*Passage shown:*
— begin —

Moab to Los Angeles: Mother Lode of the Mother Road

Text: Robert Smith • Photography: Robert Smith

Monument Valley, that dreamy, spiritual, red-rock vista so lovingly exploited by automobile ad directors must indeed be an impressive sight at sunrise or sunset, when the warm light and strong shadows etch its soaring spires and buttes against the sky. But under the cover of high clouds on a hazy, humid October afternoon, with a blustery wind kicking up dust devils, the shadows and the magic are missing. Especially so after the outrageous spectacles of the Arches and Canyonlands National Parks observed near Moab. Perhaps I'm suffering from visual overload.

"If you ever plan to motor West..."
Moab's red rocks shimmer under clear skies as I spin south out of town on 191. But as I pass Wilson Arch and La Sal junction, a thin sheet of high cloud is drifting in from the east: a cold front. I'm also battling a strong headwind that buffets the FZ1 and whips up dust from the roadside. I top off with gas in Blanding. The FZ1's carburetor engine is thirstier than most fuel-injected bikes, and the headwind means we'll be sucking up more gas than usual with no towns marked between here and Kayenta, more than 90 miles away.

On the map there's an interesting looking road that detours through the Valley of the Gods, but the gas jockey says it's gravel with steep downgrades, so I decide to bypass it. The FZ1 is no dirt bike, especially when fully laden. I turn south on 163 into Monument Valley. For as long as I can remember, I've imagined riding through this evocative dreamscape, drifting between towering crimson castles of sandstone toward an orange sunset melting into the desert floor. Sadly, I hit it at the same time the cold front butts in, hazing the desert air with humidity and whipping sand into the air. And my old nemeses, motor homes, today's desert schooners, are droning across the valley floor in fleets. I park the FZ1 by the roadside and attempt some snaps, but the walloping breeze threatens to upend my tripod and send my camera skittering down the road.

— end —

*Description of the task:* Resume the motorcycle travel account of the ride from Moab to Los Angeles, beginning immediately after its final sentence about the wind threatening to upend the tripod.

*Provided data:*
— begin —

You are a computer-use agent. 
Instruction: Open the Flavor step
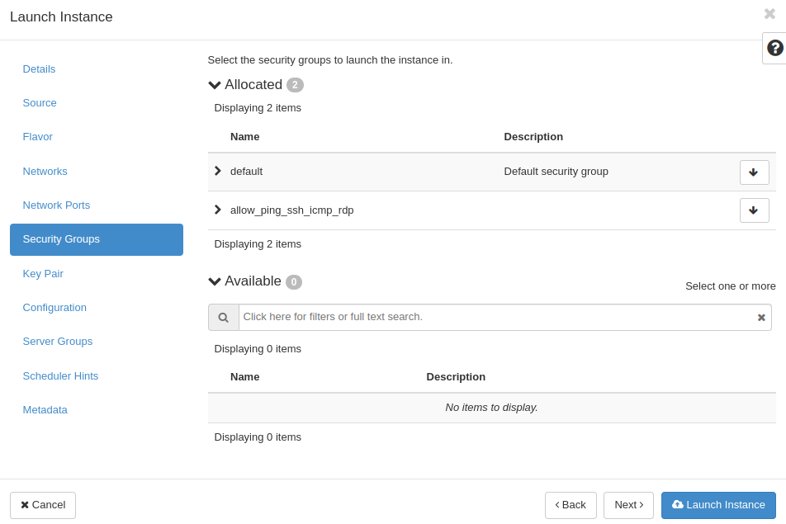pos(38,137)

— end —

*Expected answer:*
Now inside the Navajo Reservation, I spin into Kayenta, a desperately shabby town of shambling manufactured homes randomly slapped onto a landscape of decaying automobiles. I remember reading once that only 60 percent of all cars ever manufactured in America are accounted for, the rest presumably rot away in farmyards, barns and riverbeds. A goodly portion of them found the way to Kayenta. Scrawny, mangy dogs howl at the tumbleweed bowling across the only signaled intersection. Sad-eyed Indians shuffle along the sidewalk with their heads bent against the breeze. I pull into a gas station alongside a couple of pathetic cars that may soon join the other wrecks scattered around town. Despair and decay are mirrored in the slate-gray sky above.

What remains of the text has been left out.